GOLD INVESTMENT prices held a 1.3% rally from yesterday’s drop near 2016’s starting level in London on Friday, as crude oil sank to 11-year lows beneath $30 per barrel and world stock markets slumped again, led by China once more.
Gold priced in Dollars cut the week’s investment loss to 1.8% at $1084 per ounce overnight as Shanghai’s main share index dropped 3.6% to hit 13-month lows after new data said China’s bank lending
badly undershot forecasts for December.
Germany’s Dax then fell for the 8th of 10 sessions so far in 2016 – and New York equity futures pointed 1.8% lower on average – while US Treasury bonds rose yet again, pushing the yield on 10-year US government debt down to 2.04%.
The lowest level since October, before the US Fed finally raised its key overnight rate from 0% for the first time since 2009, that 10-year yield was below the annual average of the last 3 years.

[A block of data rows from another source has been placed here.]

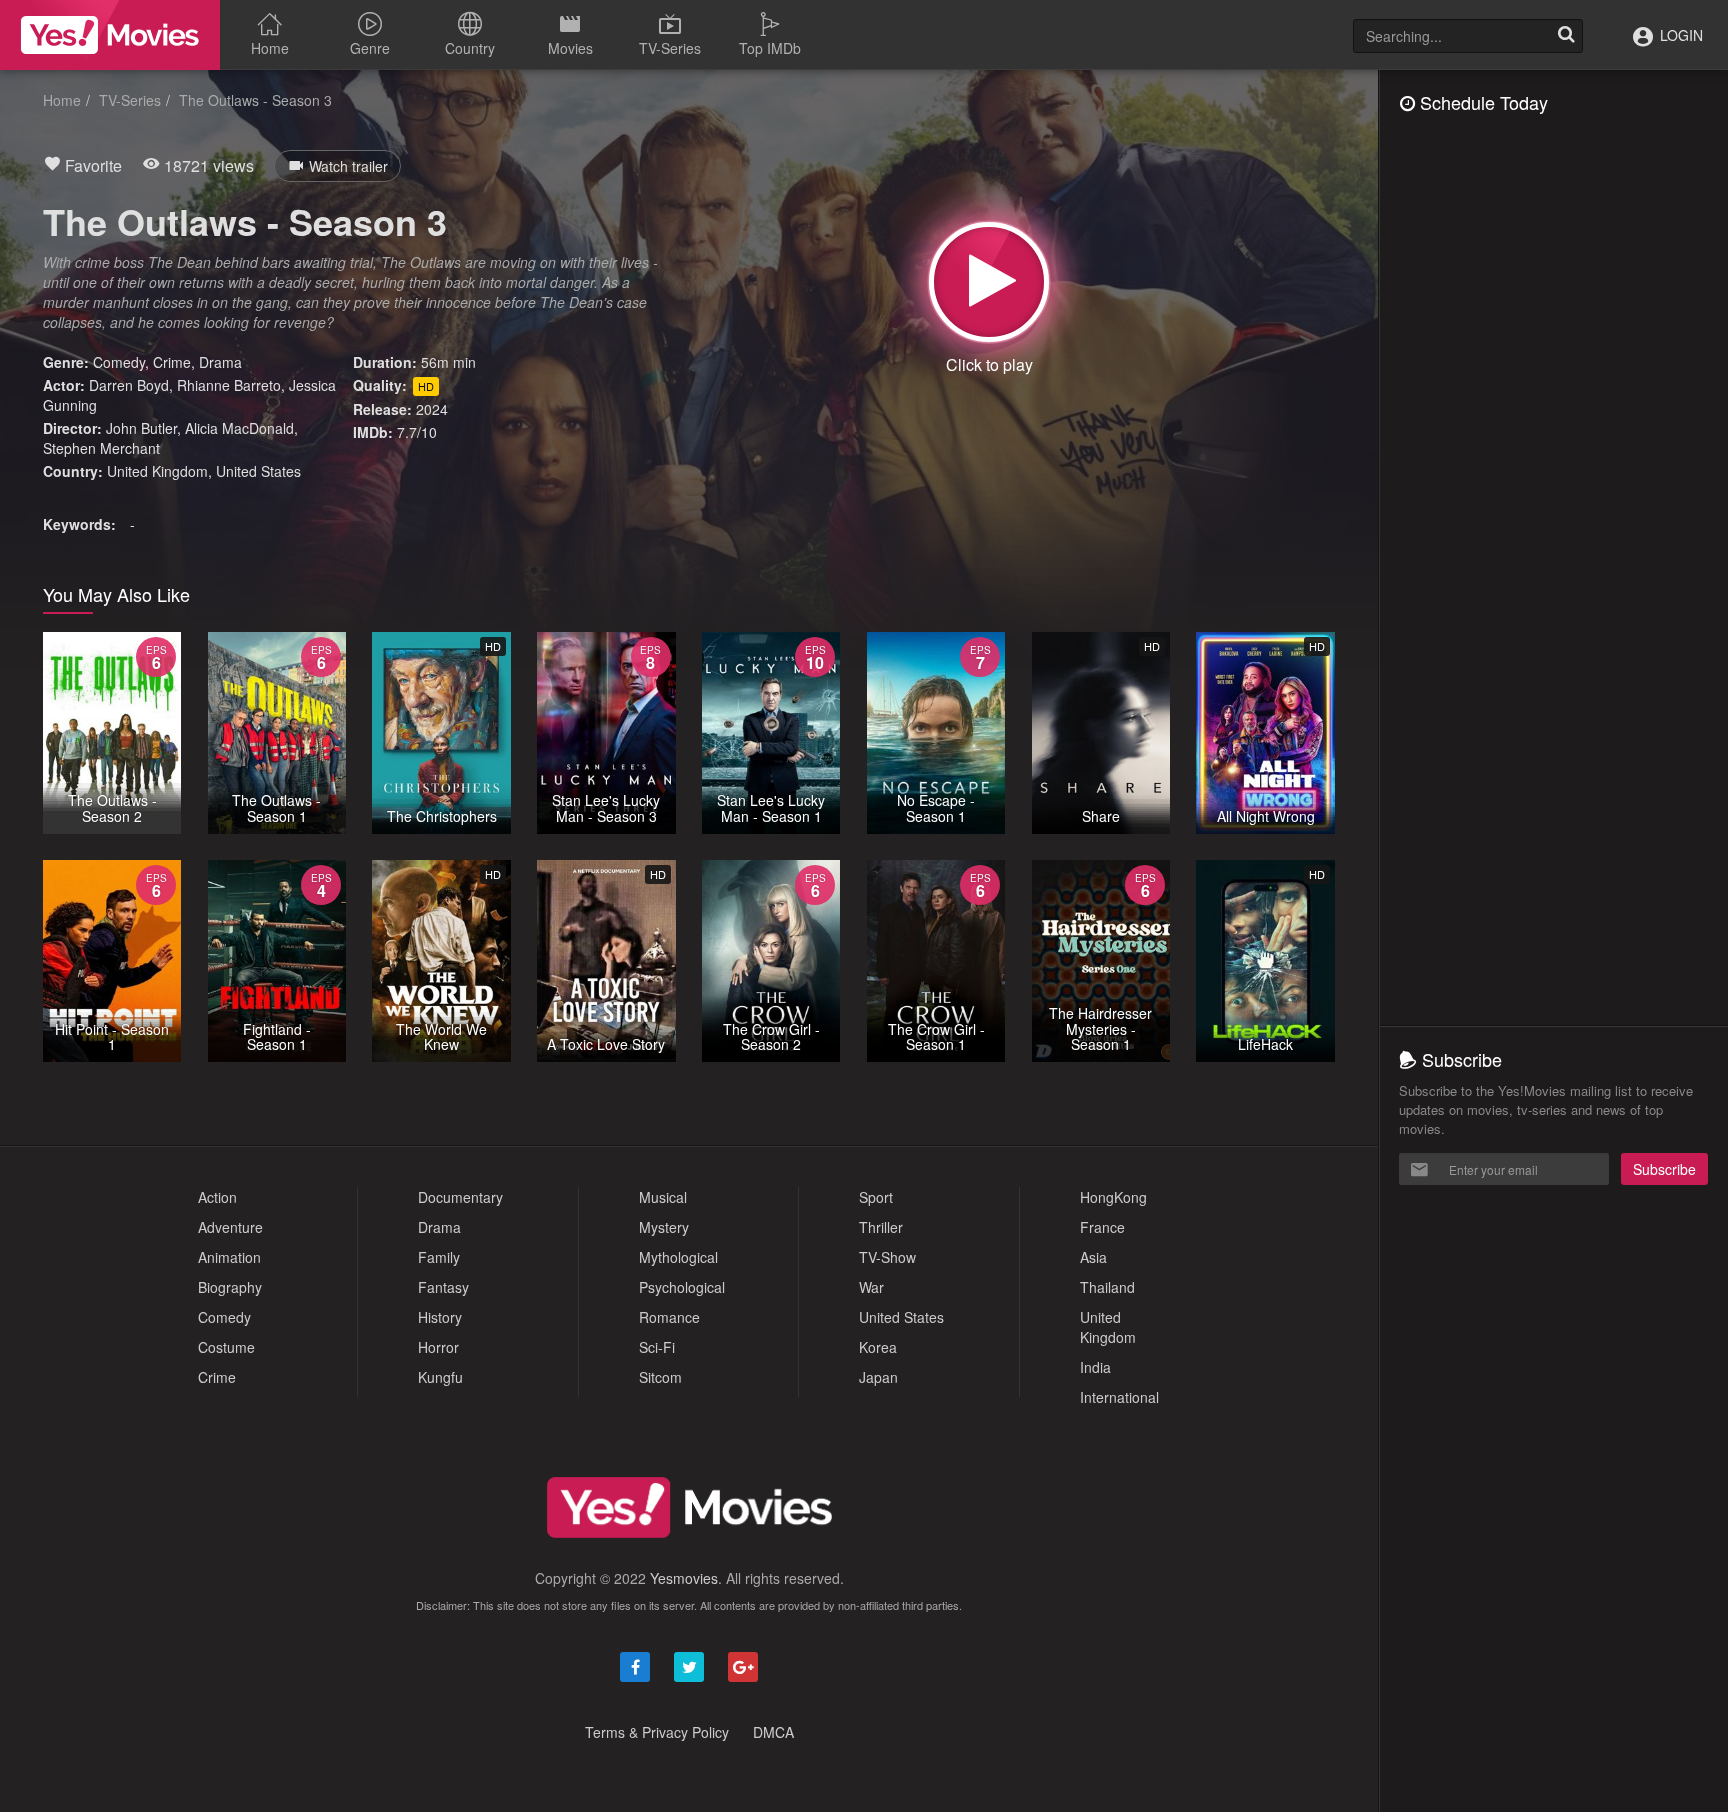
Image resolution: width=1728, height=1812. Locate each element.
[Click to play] (989, 282)
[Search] (1566, 36)
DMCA (773, 1732)
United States (258, 471)
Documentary (460, 1197)
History (440, 1317)
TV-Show (887, 1257)
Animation (229, 1257)
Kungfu (440, 1377)
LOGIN (1679, 35)
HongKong (1113, 1197)
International (1119, 1397)
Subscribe (1664, 1169)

Gold, however, “is not yet seen as a potential solution” to investment woes, says one London bullion bank’s sales desk in a note, with “only patchy additions of real-money flow” from larger, long-term investment managers.
“Buyers of gold ETFs continue to pile in,” the note goes on, “but the price reaction remains muted as selling pressure from the mining industry is apparent” as producers
look to ‘hedge’ by locking in current prices for future output.
“Playing gold volatilities is a safer bet.”
The giant SPDR Gold Trust (NYSEArca:GLD) – the world’s largest exchange-traded fund by value at its 2011 peak – has so far needed to add 11 tonnes to the bullion held to back its shares in issue in 2016, the strongest 2-week addition since October.
Silver ETF investment through the
iShares Silver Trust, in contrast (NYSEArca:SLV) has shrunk 0.5% by weight to a 6-week low of 9,840 tonnes, worth some $4.4 billion.
The gold investment GLD neared the start of New York trade today with a net asset value of some $22.7bn, down over 70% from its peak of 4.5 years ago.
Gold is “unconvincing,” says a note from strategist Tom Kendall at Chinese-owned ICBC Standard Bank, calling gold’s “failure to hold above $1100 earlier this week…disappointing in the context of the macro risk-off environment.
“Getting to the $1140-ish area by Chinese New Year (8 Feb)” – Kendall’s previous call – “has clearly become more of a challenge,” he goes on, with “physical markets best described as just ‘OK’…” as bullion sales by ICBC Standard Bank to Asian wholesalers rise but remain “a long way shy” of demand at this point in 2014 or 2015.